(Collected data entries)
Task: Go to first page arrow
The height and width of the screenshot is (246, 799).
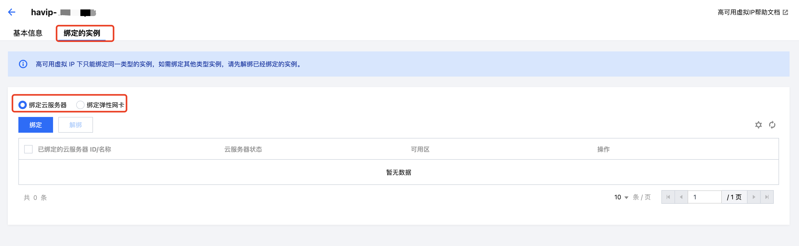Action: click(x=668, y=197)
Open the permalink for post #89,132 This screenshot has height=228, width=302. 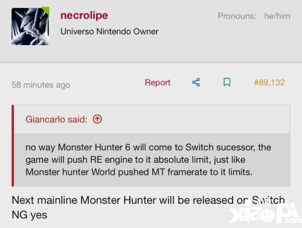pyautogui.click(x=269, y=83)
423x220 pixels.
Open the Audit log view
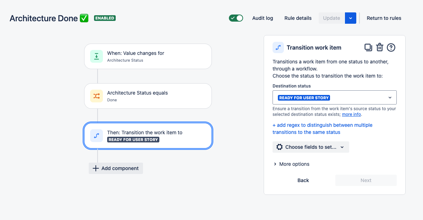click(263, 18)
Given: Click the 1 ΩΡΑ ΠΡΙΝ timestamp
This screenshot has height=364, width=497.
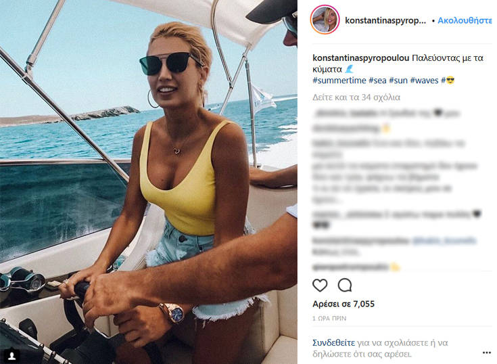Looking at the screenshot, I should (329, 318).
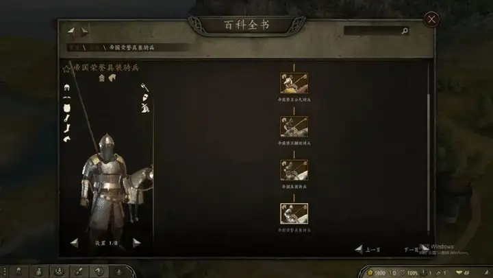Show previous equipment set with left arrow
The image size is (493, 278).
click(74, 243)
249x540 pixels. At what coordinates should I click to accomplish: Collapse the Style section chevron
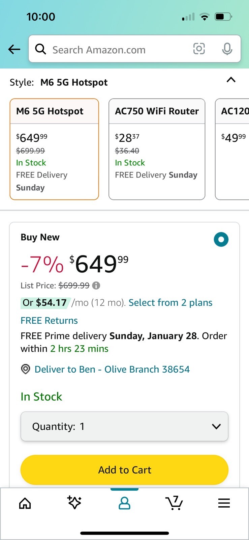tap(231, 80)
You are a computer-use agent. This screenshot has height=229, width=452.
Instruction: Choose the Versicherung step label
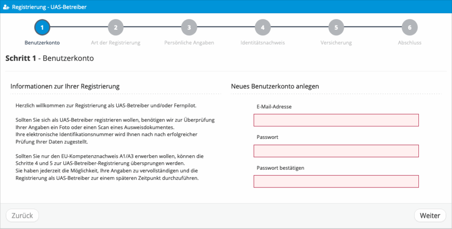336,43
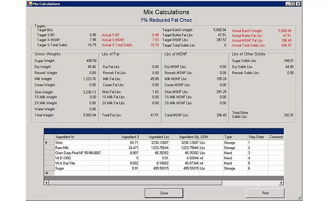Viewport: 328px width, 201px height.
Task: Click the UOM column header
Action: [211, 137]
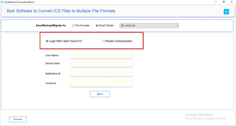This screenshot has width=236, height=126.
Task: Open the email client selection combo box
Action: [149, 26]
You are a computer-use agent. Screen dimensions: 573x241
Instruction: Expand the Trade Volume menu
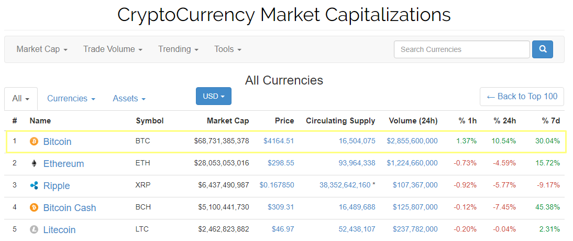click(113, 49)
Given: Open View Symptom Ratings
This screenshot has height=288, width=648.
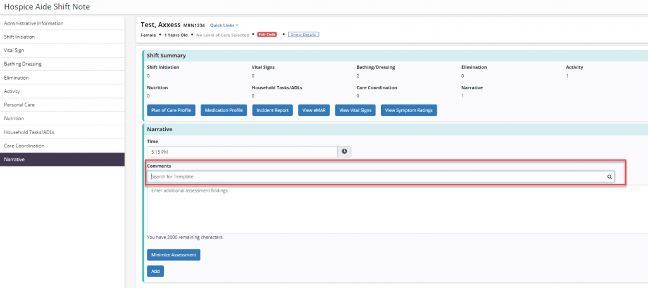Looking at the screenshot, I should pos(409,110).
...
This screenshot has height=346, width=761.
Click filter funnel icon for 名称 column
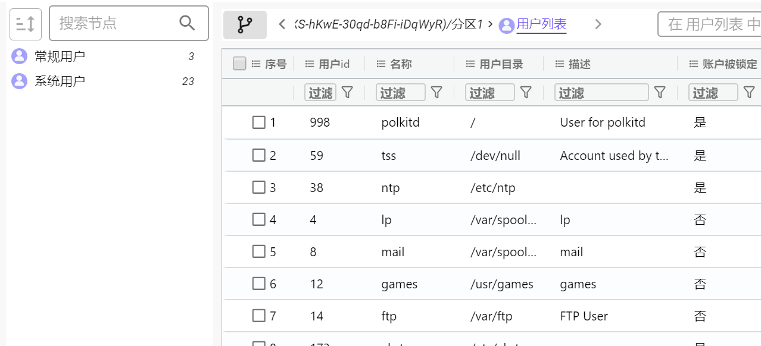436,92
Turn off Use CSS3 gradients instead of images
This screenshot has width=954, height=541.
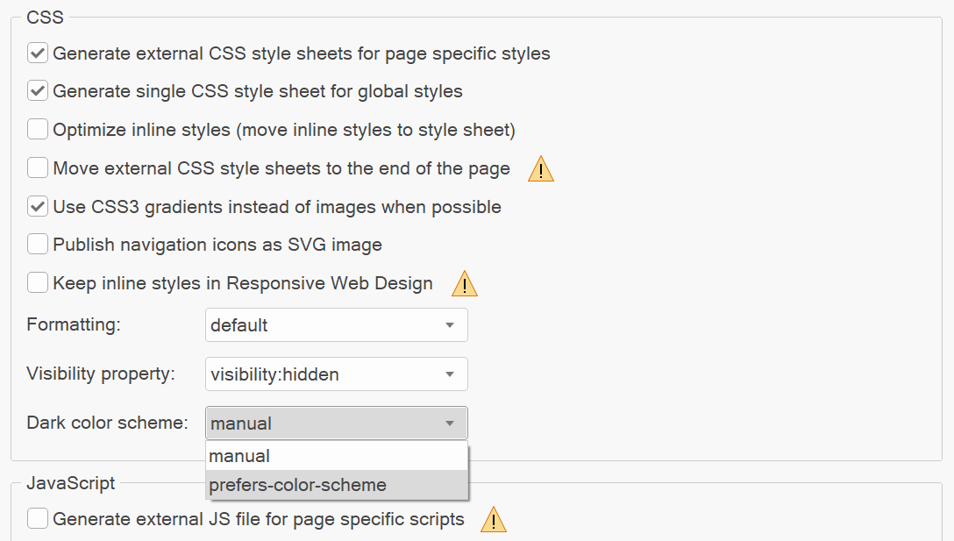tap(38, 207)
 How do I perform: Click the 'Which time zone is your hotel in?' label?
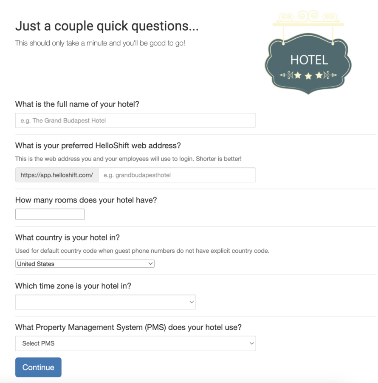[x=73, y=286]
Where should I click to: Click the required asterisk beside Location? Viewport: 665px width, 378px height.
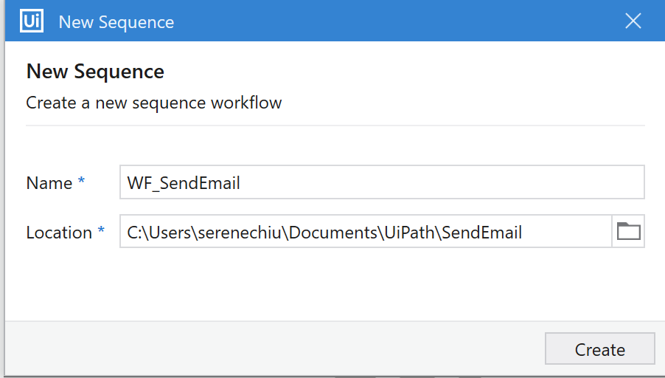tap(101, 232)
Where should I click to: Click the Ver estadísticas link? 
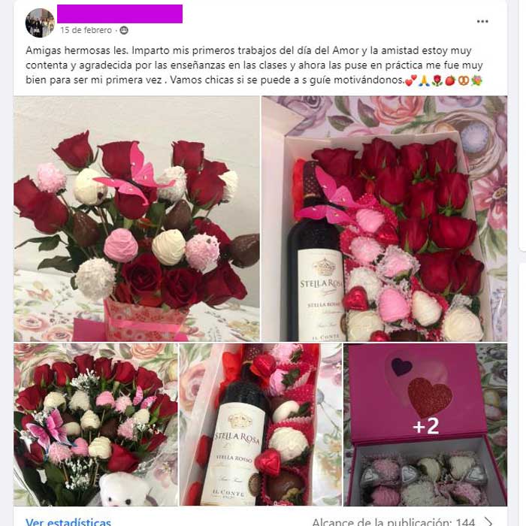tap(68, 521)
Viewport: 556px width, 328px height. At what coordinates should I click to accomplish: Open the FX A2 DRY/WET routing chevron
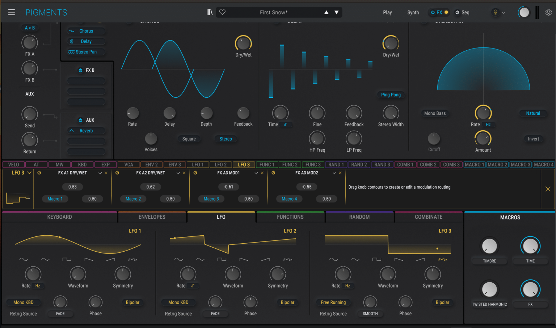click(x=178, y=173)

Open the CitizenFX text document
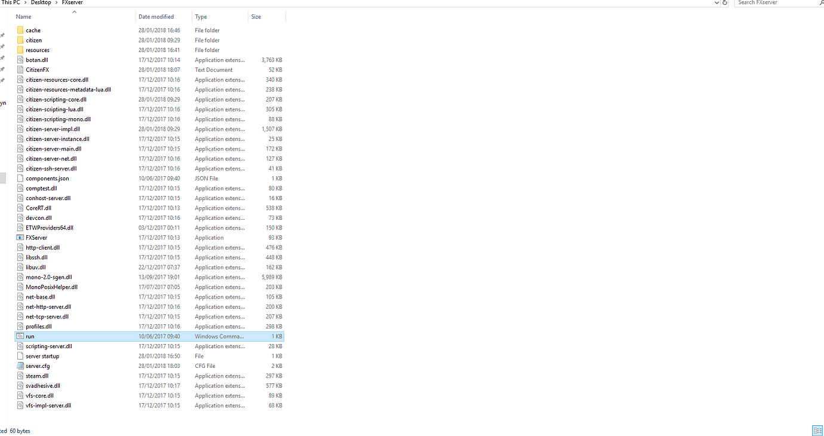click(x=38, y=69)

- EXERCISE PROMPT: From the records above, copy each line that contains the word "Given".

- EXERCISE RESPONSE:
Given: Click the 1 ΩΡΑ ΠΡΙΝ timestamp
Given: Open View Symptom Ratings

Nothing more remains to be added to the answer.